Mediante un sistema complejo de neuronas y de neurotransmisores, el cuerpo reacciona a un estímulo o a una reacción. El sistema nervioso central es solicitado permanentemente para manejar estos millones de informaciones que crean nuestra vida. Cuando está sobrecargado, el estrés se instala. Cuando no está suficientemente alimentado por la energía vital, es la depresión la que aminora la conexión entre el cuerpo y el espíritu, entre la materia y lo etéreo. Durante este periodo de pérdidas de orientaciones y de referencias, el espíritu está ocupado en crear nuevas zonas neuronales así como las conecciones correspondientes. Estas nuevas construcciones exigen una energía importante que ya no está disponible para la vida cotidiana, lo que suscita esta pérdida de vitalidad.
Cada nueva zona que se crea prepara una apertura de conciencia y de vida, una liberación de ciertas tensiones y el aumento de la modulación de la frecuencia de nacimiento. Esta modificación es el resultado del avance de la persona en su camino de evolución y su capacidad para manejar informaciones suplementarias por medio de su sistema energético.

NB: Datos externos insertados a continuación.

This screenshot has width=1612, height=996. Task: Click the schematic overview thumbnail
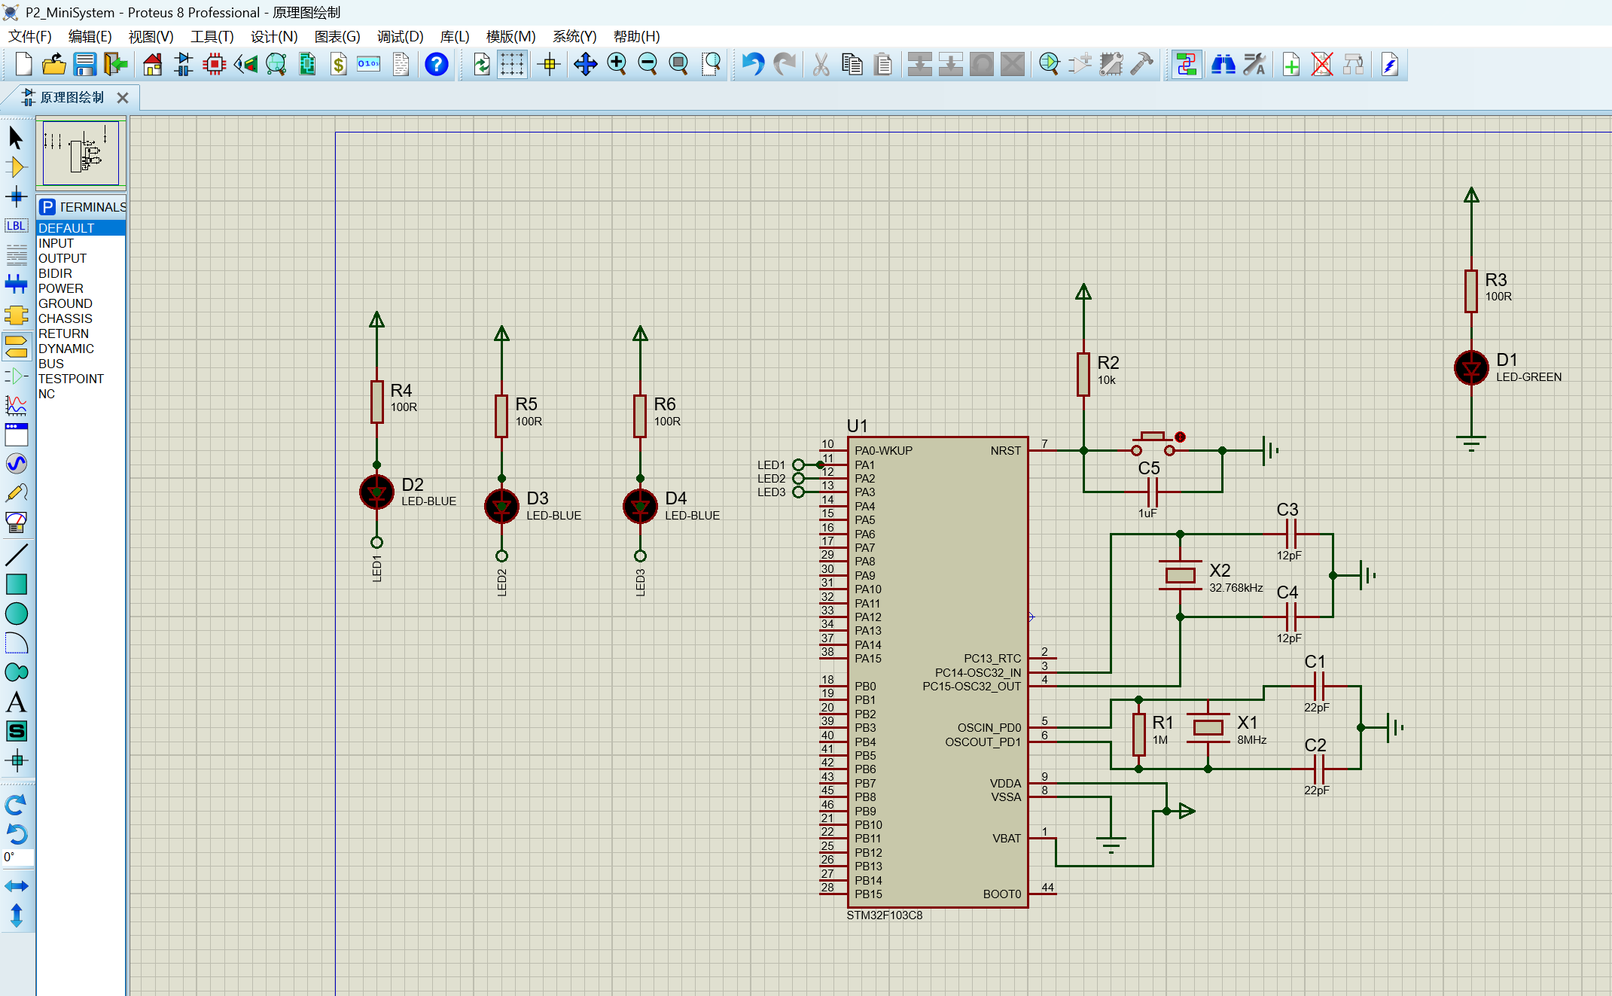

Ella aumenta su fuerza vital a través de fortificaciones directamente relacionadas con los aspectos concernidos. Estas fortificaciones se manifiestan por medio de fatigas, a veces intensas, en momentos de estrés inducidos por el Ser, insomnios, limitaciones tanto físicas como psíquicas y perturbaciones emocionales, tales como una hipersensibilidad o «pesos» en el estómago. Estos malestares son pasajeros.